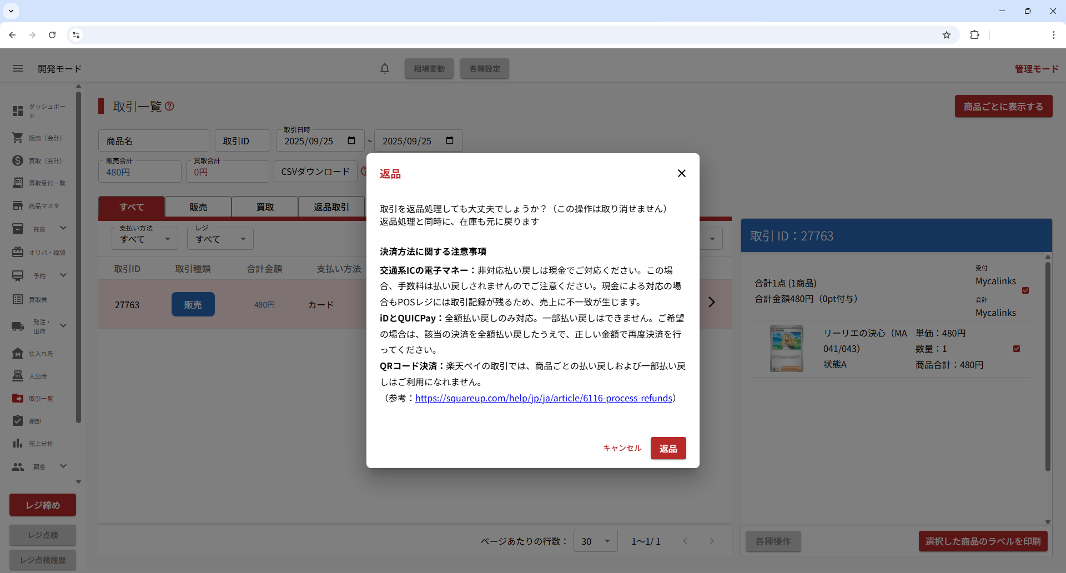Click the ダッシュボード dashboard sidebar icon
The height and width of the screenshot is (573, 1066).
18,111
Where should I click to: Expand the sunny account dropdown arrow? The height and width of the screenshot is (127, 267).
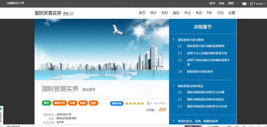pos(264,4)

--- --- ---

Could you return exactly the lines starting with the one that contains "Where should I" and ending with the last line of the data above? Leave the pictures out.

Where should I click to: Expand the sunny account dropdown arrow? The height and width of the screenshot is (127, 267).
pos(264,4)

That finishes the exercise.